Embedding(50030, 128)

In [2]:
def format_single_sentence(s):
    """
    Takes a string and formats it for use with the ALBERT model used in this project
    Also returns the attention mask
    """
    pad_symbol = tokenizer.encode('<pad>', add_special_tokens=False)
    input_array = pad_symbol*100

    # Encode our sentence
    encoding = tokenizer.encode(s)

    #Overwrite our dummy array
    input_array[:len(encoding)] = encoding

    #Adjust dimensionality, make it a tensor
    input_tensor = torch.tensor(np.array(input_array).reshape(1,-1))
    
    attention = np.array(input_array) != 0
    attention_tensor = torch.tensor(attention.reshape(1,-1))
    return input_tensor, attention_tensor
    
#inp, att = format_single_sentence('hi')

In [3]:
def classify_single_sentence(sentence_tensor, attention_tensor):
    """
    Given input formatted for use with the ALBERT model, generates embeddings and uses them with a classifier to generate prediction for each original word
    Returns a dataframe containing token, predicted token, and certainity/probability
    """
    embedding = get_embeddings_with_gpu_batch(sentence_tensor, attention_tensor, 1)
    
    #Predict using the embeddings
    prediction_probabilities = classifier.predict(embedding)

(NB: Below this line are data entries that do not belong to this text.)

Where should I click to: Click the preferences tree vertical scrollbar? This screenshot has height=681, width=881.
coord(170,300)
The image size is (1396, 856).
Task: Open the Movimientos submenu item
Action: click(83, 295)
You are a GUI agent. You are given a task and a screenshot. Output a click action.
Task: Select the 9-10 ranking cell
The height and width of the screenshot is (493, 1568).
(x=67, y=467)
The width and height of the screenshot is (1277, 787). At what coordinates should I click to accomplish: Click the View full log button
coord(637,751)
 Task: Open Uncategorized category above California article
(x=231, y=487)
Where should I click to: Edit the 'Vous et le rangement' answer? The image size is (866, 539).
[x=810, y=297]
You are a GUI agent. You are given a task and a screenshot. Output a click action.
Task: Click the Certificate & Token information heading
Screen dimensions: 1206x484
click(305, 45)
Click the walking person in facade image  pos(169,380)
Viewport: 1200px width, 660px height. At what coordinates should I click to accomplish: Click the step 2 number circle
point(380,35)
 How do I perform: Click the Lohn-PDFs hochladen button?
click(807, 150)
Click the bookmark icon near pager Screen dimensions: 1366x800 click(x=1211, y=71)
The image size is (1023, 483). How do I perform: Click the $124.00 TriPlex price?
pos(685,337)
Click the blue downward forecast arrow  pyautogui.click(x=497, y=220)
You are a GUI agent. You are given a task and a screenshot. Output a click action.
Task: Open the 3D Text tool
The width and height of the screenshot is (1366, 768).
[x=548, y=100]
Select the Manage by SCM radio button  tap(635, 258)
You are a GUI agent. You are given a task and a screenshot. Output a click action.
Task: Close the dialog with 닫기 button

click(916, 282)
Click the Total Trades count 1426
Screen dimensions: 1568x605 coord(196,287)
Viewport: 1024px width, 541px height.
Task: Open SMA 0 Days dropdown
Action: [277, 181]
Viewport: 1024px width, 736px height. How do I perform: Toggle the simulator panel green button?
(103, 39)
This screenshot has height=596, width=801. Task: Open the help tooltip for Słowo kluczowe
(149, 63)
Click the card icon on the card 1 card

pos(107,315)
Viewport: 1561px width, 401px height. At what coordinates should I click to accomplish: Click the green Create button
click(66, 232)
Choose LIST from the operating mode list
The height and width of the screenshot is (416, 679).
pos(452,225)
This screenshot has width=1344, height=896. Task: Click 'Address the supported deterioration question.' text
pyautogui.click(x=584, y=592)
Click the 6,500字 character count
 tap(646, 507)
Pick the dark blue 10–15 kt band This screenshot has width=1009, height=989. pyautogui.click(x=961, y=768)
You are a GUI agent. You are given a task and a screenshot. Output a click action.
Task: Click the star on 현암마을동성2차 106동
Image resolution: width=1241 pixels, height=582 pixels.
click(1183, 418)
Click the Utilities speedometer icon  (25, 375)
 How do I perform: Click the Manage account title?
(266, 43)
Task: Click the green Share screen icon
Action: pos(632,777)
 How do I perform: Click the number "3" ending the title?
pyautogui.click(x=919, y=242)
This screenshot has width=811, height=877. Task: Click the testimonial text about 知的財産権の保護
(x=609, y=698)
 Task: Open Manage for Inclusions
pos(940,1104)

    #Given these probabilities, get the predicted class for each word
    predicted_labels = remap(prediction_probabilities, label_dictionary)

    #Get the confidence for our predictions as well
    certainity = prediction_probabilities.max(axis=2)

    #Get the input token array we used
    sentence_tokens = tokenizer.convert_ids_to_tokens(np.array(sentence_tensor).reshape(-1,))

    #Put it all into a dataframe for an easy-to-read output
    pretty_df = pd.DataFrame(columns = ['Word', 'Predicted_Label', 'Certainity'])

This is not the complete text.